Child Labour & Slavery in Brick Kilns

India & Bangladesh.

Expansion of the real estate business in India has boomed over past years. The backbone of the industry is supported by the workers of the brick industry. A large number of women and children are affianced in this industry.

Child labor has become the sheer reality in Bengal, unlike many other developing countries India & Bangladesh has the largest number of child laborers and it is one of the major socio-economic problems in the country. Major concern is that work undertaken by children and young women in brick-making factories is by nature heavy and dangerous, coupled with long working hours, and low payment Thus, its far reaching effect on child development, especially on schooling and health, is devastating.

The working children and young women, as a socio-economic group, happened to be the most disadvantaged because for survival of self and family. They are forced to work for living, sacrificing their childhood along with their future.

Child and young women workers in brick factories usually performed multiple tasks. Common tasks includes – mixing clay, cutting raw brick, digging clay, loading bricks in and out of the kiln, loading brick onto the truck, and arranging bricks to dry. They do not get any form of medical support, and often denied medical care even in the cases of a workplace accidents.

It is common for all children in brick field to suffer from illness frequently like cold, fever, skin diseases, physical pain, and eye-sight-related problems. Children, with the compulsion of taking up work at early age do not get the proper supporting environment for their physical and mental development. Many working children, especially girls, are also subjected to sexual abuse and harassment.

According to children’s and young women’s responses, top reasons for working at the kiln are the family’s economic hardship. Most of the wages are spent on their family and personal day to day needs, with very little or no savings. They work most of the time as the sole breadwinner of the family, sometimes as means of self actualization. As a consequence of family dynamics and most important pull factor poverty, that leads them to work.

The majority of child workers do not want to continue their schooling, contrary to the expectation of parents, who lived most of their lives working and living in brick factories. Most of the children interviewed had already quitted their school. They want to bear the responsibility of their family and themselves. They also want their working conditions to be easier and safe. A very common expectation is that, all of them want to lead a happy life with their work and family.

Since the main reason for children to work is to ease family economic hardship, it may be hard to eliminate all forms of child labor.

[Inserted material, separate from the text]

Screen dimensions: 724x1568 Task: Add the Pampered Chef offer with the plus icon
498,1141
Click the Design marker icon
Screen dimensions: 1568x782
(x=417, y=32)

However, children should be prohibited from undertaking  dangerous jobs, including operating brick machines, brick firing operations, and clay preparations.

In addition, work-load and work-age regulations should be followed and strictly enforced. And work safety regulations should be mandatory and standardized for all brick factories.

The 2011 national census of India found the total number of child labor, aged 5–14, to be at 4.35 million, and the total child population to be 259.64 million in that age group. The child labor problem is not unique to India; worldwide, about 217 million children work, many full-time.

In December 2014, the U.S. Department of Labor issued a List of Goods Produced by Child Labor or Forced Labor and India figured among 74 countries where significant incidence of critical working conditions has been observed. Unlike any other country, India was attributed 23 goods the majority of which is produced by child labor in the manufacturing sector.